L’inchiesta coordinata dalla Procura di Palermo.
Rosalia avrebbe aiutato per anni il fratello a sottrarsi alla cattura e avrebbe gestito per suo conto la “cassa” della “famiglia” e la rete di trasmissione dei ‘pizzini’, consentendo così al capomafia di mantenere i rapporti con i suoi uomini durante la sua lunga latitanza.
Mentre cercano il posto giusto per nascondere delle cimici, i militari scoprono un appunto all’interno di una gamba cava di una sedia. Si tratta di un appunto sulle condizioni di salute di Matteo Messina Denaro, da lei nascosto, a dare agli investigatori l’input che ha portato, il 16 gennaio scorso, all’arresto del capomafia.

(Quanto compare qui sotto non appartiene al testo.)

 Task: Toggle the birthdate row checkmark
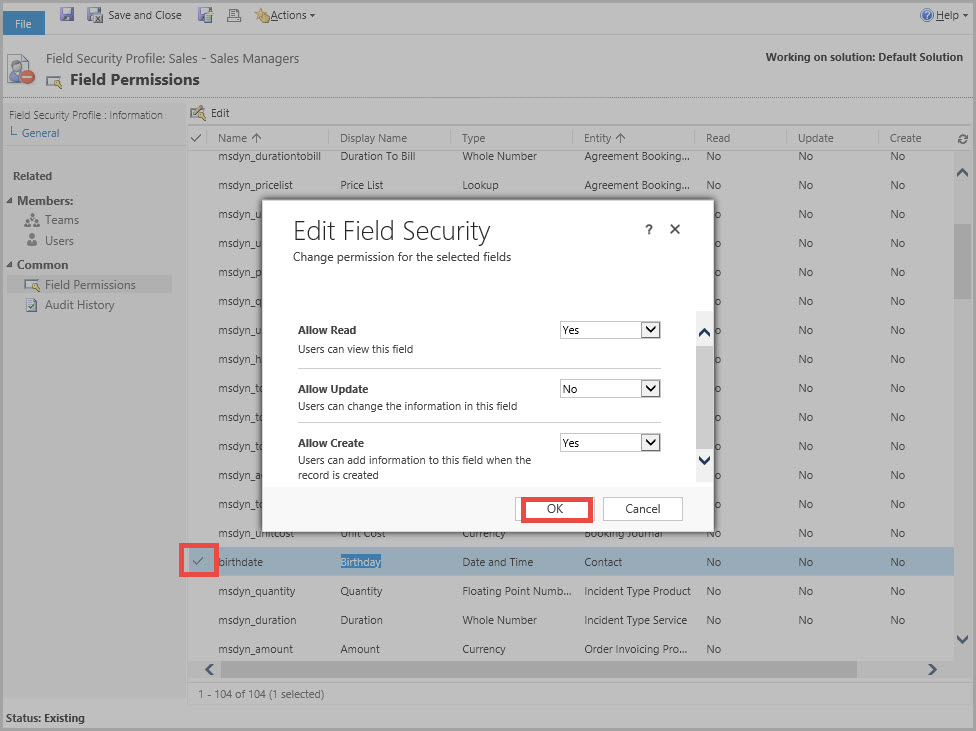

Lo fotografano e lo rimettono al suo posto, in modo da non insospettire la donna. Si scopre che è un diario clinico di un malato di cancro. Nessuno dei parenti di Rosalia, da quanto risulta, soffre di patologie oncologiche. Il sospetto è che si tratti di Matteo Messina Denaro.
Attraverso accertamenti effettuati, arrivano a Andrea Bonafede, geometra di Campobello di Mazara e nipote del boss locale. Il paziente oncologico di cui si parla nel pizzino non può essere lui, perché nei giorni in cui il malato subiva le operazioni, una a Mazara del Vallo l’altra a Palermo, Bonafede si trovava a casa sua a Campobello.
L’analisi della cartella sanitaria conduce gli inquirenti alla visita prenotata a nome Bonafede alla clinica “La Maddalena” il 16 gennaio 2023. E poco dopo le 9:00 del mattino scatta il blitz che mette fine alla trentennale latitanza del padrino.